I have huge amount of data flowing from Eventhub to Azure Data Explorer. Currently we have not done any modification on the batching policy, so it is scheduling every 5 minutes. But we need to reduce it to a less value so that the end to end lag is reduced.

How can I calculate the ideal batching time for this setup. Is there any calculation based on the CPU of ADX and the Data ingestion on Eventhub , so that I can figure out an ideal time without affecting the CPU usage of ADX

Justin Mathew
  • 950
  • 8
  • 34

2 Answers2

1

There is no tool or other functionality that allows you to do it today, you will need to try the desired setting for "MaximumBatchingTimeSpan" and observe the impact on the CPU usage.

Avnera
  • 7,088
  • 9
  • 14
  • Can't do this experiment in prod.
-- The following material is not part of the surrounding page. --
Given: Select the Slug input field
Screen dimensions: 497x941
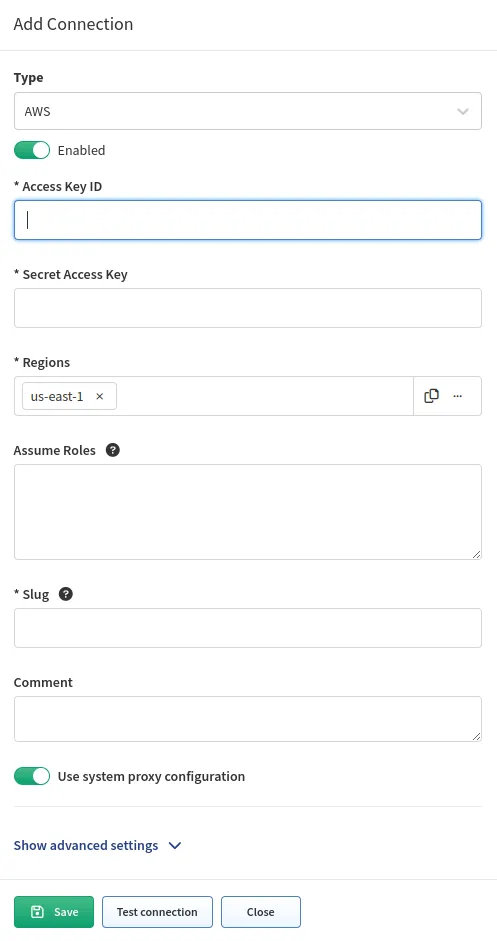Looking at the screenshot, I should tap(248, 628).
Thinking of adding another routing from Eventhub to another ADX and load test on it, if all good make the change on the primary DB. – Justin Mathew Jun 09 '21 at 03:40
  • 1
    As you can see from Vladik comments below, first ensure that the batching policy batches the ingestion based on time (and not size or number of items) by looking at the metrics. If this is the case, you can do the changes to the ingestion batching gradually. If you do not have many tables (more than a 100) the impact should be low. – Avnera Jun 09 '21 at 07:55
1

Essentially, if you are ingesting huge volumes of data (per table), you are probably not using the 5 minutes batching window, or can decrease it significantly without detrimental impact. Please have a look at the latency and batching metrics for your cluster (https://learn.microsoft.com/en-us/azure/data-explorer/using-metrics#ingestion-metrics) and see a) if your actual latency is below 5 minutes - which would indicate the batching is not driven by time, and b) what is the "Batching type" that your cluster most often enacts - time/size/number of items. Based on these numbers you can tweak down the time component of your ingestion batching policy.

Vladik Branevich
  • 1,180
  • 8
  • 11